- _課題の説明_:
以下の行のうち、「Click」という語を含む行がいくつあるか数え、その数だけを答えてください。

- _データ行_:
════════

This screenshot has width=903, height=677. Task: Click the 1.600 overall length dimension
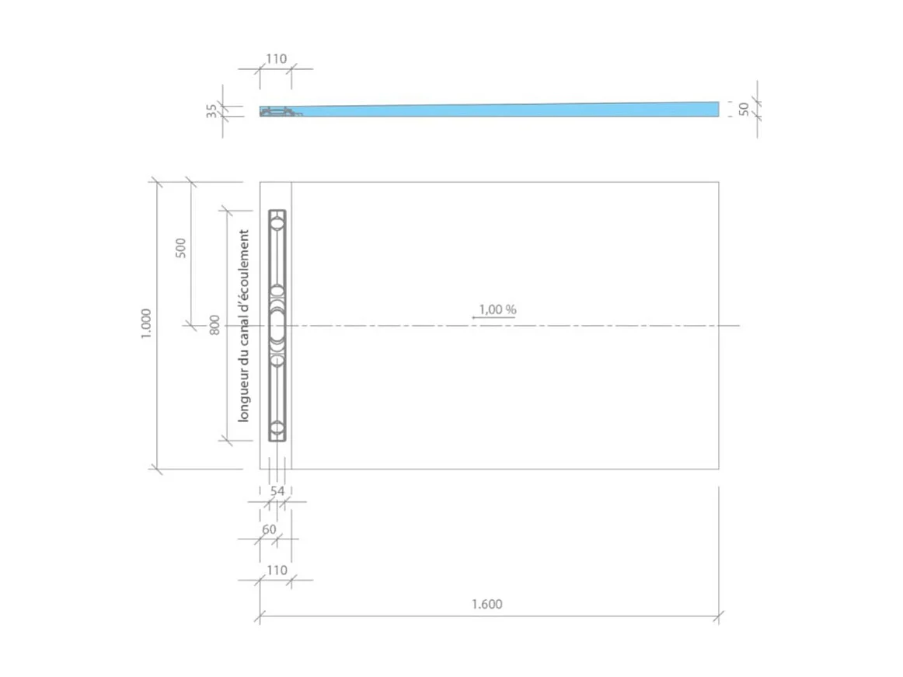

════════

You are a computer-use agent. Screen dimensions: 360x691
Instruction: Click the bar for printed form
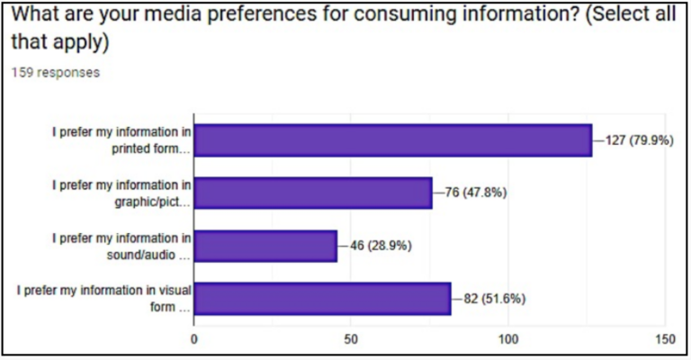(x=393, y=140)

════════

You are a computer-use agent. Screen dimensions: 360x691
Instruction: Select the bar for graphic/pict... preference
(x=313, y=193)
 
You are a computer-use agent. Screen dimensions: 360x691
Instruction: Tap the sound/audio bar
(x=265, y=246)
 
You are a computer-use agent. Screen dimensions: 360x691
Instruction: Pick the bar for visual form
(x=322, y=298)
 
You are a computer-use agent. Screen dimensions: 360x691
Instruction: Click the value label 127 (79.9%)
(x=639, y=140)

════════

- _回答_:
3